## Activity
Below are some records. Reproduce them exactly from their first line through the line with "You are a computer-use agent. 2133x1599", inclusive.

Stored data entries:
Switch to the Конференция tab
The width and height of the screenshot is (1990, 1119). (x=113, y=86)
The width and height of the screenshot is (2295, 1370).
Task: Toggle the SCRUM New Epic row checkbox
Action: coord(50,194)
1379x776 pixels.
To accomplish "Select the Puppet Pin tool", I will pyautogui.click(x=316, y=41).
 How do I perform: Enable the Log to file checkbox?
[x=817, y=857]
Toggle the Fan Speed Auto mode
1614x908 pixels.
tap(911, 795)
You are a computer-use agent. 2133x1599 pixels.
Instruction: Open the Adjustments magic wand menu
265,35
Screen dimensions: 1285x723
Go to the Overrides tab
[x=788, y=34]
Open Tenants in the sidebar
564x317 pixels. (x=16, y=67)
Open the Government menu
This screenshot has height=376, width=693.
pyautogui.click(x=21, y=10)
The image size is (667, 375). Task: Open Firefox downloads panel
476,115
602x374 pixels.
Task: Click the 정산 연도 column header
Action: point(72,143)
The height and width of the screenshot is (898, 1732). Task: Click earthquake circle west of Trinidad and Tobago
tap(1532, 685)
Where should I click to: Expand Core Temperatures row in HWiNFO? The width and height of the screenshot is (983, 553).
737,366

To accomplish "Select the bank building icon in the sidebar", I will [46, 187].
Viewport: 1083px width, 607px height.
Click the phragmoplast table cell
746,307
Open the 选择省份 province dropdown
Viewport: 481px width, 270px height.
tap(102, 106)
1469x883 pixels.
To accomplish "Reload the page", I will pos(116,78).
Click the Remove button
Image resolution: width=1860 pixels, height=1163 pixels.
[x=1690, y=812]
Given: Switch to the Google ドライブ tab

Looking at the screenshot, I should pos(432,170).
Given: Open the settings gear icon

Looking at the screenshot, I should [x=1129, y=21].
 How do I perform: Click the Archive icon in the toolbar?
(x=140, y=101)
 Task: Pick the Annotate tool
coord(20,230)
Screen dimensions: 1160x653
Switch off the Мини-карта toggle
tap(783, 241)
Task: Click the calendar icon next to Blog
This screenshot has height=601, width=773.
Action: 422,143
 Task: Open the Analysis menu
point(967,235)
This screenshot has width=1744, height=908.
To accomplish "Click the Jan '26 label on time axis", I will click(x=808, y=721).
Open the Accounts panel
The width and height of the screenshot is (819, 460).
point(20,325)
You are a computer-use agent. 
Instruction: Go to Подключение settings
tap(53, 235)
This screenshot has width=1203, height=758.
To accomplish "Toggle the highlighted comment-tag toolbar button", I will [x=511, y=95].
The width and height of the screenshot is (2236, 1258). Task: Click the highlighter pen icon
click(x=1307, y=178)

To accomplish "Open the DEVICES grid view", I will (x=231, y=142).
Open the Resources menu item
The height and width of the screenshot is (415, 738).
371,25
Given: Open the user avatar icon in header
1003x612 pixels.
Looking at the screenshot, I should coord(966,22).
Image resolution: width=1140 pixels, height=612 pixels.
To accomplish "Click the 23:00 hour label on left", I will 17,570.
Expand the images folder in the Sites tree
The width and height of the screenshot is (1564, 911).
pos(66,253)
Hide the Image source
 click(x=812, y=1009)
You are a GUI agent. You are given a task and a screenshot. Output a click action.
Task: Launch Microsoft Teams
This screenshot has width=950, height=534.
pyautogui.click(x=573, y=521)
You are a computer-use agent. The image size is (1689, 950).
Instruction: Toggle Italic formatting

## Your solution
Switch to the Конференция tab
The width and height of the screenshot is (1990, 1119). (x=113, y=86)
The width and height of the screenshot is (2295, 1370).
Task: Toggle the SCRUM New Epic row checkbox
Action: coord(50,194)
1379x776 pixels.
To accomplish "Select the Puppet Pin tool", I will pyautogui.click(x=316, y=41).
 How do I perform: Enable the Log to file checkbox?
[x=817, y=857]
Toggle the Fan Speed Auto mode
1614x908 pixels.
tap(911, 795)
You are a computer-use agent. 2133x1599 pixels.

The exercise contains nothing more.